* **Data to use**:
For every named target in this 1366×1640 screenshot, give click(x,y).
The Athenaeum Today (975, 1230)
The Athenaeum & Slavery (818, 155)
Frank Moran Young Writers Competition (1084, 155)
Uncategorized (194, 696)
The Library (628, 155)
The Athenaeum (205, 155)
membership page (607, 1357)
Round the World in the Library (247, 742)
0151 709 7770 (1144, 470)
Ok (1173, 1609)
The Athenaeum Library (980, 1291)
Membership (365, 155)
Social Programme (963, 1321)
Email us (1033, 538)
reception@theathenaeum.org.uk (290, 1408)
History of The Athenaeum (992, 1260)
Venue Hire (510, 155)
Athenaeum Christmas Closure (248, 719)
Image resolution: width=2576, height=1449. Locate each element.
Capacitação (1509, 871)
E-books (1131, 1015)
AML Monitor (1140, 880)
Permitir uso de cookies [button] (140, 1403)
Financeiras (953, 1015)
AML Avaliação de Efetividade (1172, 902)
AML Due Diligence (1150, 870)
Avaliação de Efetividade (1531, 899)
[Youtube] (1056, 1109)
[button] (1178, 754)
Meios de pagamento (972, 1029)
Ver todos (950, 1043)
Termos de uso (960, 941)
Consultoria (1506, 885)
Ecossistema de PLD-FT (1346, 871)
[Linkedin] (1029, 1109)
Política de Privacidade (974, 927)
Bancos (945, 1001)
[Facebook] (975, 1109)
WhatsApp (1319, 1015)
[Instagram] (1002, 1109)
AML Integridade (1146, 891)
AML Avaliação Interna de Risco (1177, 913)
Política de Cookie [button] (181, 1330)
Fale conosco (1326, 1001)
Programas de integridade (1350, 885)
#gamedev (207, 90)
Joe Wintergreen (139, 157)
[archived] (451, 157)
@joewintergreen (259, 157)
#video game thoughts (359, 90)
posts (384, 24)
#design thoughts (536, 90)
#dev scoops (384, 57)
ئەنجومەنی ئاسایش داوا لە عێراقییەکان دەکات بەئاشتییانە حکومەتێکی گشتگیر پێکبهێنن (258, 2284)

* **Brief**: Throughout the data above, count the lines in which the word "Avaliação" occurs; supply the number alone.

* **Exercise solution**: 3